Look through the entries below and extract exactly the lines from the one containing "The height and width of the screenshot is (562, 546)." through the one containing "This screenshot has width=853, height=480.", ends included.

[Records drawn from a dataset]
Segment Open
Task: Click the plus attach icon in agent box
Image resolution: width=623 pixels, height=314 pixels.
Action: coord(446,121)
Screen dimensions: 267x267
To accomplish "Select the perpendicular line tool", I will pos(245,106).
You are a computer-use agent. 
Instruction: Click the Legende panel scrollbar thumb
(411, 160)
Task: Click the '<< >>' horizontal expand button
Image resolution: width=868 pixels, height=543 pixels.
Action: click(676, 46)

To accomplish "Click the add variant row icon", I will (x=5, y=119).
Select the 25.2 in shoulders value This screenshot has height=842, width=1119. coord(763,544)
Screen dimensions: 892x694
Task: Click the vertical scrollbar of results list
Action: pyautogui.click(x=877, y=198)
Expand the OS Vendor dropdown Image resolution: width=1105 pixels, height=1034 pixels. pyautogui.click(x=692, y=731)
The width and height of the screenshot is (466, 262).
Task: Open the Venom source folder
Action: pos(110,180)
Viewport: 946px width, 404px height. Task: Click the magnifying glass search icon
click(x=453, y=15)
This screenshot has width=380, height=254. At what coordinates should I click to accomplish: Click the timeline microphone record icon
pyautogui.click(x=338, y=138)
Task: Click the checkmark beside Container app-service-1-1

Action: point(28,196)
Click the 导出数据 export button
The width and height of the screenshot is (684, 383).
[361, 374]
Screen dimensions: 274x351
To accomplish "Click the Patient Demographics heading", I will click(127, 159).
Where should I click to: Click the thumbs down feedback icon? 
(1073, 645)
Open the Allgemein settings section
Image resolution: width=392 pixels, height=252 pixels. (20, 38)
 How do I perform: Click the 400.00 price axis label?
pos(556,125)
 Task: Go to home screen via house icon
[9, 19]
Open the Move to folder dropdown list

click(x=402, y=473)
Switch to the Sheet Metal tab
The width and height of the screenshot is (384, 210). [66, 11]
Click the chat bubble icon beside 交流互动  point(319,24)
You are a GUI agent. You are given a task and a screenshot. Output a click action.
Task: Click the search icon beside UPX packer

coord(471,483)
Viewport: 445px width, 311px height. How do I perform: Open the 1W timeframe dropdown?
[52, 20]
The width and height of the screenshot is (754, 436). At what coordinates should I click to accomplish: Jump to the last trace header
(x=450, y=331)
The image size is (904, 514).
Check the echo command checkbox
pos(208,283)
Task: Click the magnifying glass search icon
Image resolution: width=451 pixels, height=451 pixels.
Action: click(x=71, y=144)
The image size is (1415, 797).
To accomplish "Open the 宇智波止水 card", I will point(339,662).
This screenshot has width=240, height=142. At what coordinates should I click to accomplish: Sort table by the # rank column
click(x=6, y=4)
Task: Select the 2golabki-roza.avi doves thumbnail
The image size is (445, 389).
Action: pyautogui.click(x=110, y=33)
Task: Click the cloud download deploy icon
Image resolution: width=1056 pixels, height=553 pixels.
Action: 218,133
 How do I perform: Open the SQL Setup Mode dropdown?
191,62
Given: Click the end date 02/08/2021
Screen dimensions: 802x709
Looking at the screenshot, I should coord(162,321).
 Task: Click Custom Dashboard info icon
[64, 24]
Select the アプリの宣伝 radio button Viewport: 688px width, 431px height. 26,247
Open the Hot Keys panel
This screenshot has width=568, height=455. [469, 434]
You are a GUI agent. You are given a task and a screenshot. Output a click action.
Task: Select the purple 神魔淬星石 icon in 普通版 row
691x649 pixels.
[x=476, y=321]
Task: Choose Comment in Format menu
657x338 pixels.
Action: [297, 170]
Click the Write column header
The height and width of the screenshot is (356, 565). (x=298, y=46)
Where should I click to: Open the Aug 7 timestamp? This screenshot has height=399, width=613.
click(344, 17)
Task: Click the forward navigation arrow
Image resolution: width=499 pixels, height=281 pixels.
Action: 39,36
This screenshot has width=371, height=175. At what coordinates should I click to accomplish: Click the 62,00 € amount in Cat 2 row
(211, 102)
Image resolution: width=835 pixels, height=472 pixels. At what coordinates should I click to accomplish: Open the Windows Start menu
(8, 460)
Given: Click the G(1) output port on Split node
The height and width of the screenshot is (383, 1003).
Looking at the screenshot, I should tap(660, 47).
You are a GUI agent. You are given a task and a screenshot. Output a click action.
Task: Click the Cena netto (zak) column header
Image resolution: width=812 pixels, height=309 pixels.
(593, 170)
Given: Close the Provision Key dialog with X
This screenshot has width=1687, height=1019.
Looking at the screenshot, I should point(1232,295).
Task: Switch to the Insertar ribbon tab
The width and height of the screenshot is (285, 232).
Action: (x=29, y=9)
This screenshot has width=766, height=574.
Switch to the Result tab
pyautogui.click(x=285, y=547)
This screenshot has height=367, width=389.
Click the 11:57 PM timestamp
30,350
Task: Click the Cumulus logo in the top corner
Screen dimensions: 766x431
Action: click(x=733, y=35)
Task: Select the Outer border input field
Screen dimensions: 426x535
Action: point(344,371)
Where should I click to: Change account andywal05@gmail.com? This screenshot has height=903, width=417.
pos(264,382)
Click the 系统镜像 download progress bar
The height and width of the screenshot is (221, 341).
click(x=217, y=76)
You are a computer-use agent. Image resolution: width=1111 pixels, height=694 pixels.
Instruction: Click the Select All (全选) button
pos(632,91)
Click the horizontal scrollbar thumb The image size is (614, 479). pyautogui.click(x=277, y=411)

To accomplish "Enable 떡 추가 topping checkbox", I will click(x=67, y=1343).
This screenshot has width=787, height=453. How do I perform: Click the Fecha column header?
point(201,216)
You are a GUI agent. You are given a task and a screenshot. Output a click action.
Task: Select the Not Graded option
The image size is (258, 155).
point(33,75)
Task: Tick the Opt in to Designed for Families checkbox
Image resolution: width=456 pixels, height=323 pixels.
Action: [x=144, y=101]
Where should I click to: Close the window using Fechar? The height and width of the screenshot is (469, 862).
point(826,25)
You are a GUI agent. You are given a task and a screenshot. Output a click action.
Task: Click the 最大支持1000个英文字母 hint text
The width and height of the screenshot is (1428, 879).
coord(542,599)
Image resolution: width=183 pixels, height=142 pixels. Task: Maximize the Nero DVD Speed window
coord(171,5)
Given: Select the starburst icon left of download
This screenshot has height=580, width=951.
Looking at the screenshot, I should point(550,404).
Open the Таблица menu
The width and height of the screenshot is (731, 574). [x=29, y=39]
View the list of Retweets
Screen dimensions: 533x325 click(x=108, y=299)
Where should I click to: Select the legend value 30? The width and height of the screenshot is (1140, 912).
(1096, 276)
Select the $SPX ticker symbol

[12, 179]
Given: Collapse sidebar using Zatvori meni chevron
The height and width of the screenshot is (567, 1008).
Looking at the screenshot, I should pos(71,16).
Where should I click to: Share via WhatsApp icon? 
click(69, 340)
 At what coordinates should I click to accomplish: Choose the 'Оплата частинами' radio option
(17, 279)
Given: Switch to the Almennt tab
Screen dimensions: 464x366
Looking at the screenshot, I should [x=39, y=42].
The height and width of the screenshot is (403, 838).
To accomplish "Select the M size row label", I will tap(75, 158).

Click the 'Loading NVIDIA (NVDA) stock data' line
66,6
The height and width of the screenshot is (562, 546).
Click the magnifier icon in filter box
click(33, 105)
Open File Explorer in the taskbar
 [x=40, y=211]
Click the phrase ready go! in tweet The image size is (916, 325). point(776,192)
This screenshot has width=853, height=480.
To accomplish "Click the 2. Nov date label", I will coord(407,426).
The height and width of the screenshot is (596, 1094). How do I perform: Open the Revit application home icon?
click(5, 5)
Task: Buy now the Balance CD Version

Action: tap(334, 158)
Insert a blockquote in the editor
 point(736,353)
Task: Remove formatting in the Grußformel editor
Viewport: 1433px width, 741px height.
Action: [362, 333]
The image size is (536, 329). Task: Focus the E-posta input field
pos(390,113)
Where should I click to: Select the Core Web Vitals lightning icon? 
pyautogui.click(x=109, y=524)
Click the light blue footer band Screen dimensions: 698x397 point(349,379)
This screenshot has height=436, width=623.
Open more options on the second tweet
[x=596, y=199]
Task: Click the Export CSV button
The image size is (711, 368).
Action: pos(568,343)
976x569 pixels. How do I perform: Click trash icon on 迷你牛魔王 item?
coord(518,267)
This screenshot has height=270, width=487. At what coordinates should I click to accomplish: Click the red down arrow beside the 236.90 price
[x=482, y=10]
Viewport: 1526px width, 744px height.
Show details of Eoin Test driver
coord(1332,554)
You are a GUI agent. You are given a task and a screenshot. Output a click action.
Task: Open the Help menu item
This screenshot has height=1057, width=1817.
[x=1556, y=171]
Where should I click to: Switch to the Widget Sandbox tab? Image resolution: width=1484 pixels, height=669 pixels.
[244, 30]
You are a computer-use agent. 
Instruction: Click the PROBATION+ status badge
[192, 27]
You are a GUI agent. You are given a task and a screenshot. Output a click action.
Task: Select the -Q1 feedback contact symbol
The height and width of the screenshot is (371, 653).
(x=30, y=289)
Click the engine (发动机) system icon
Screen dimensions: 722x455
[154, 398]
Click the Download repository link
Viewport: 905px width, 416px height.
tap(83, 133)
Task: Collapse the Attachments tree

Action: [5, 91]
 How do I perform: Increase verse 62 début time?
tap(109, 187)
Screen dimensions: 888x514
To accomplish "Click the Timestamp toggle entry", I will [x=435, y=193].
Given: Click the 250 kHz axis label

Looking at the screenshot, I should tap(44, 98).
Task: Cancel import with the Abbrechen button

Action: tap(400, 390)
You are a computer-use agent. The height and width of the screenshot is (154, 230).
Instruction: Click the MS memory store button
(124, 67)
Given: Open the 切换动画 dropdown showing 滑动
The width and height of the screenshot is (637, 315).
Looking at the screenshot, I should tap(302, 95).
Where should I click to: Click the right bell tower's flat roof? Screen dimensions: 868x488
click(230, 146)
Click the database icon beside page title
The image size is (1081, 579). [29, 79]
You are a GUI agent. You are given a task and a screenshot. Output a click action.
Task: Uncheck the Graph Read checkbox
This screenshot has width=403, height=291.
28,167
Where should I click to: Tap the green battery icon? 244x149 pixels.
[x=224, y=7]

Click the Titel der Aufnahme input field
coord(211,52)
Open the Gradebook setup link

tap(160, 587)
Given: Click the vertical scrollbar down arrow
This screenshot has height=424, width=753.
Segment Closed
Response to this task →
The height and width of the screenshot is (562, 546).
Click the magnifier icon in filter box
click(33, 105)
Open File Explorer in the taskbar
 [x=40, y=211]
Click the phrase ready go! in tweet The image size is (916, 325). point(776,192)
This screenshot has width=853, height=480.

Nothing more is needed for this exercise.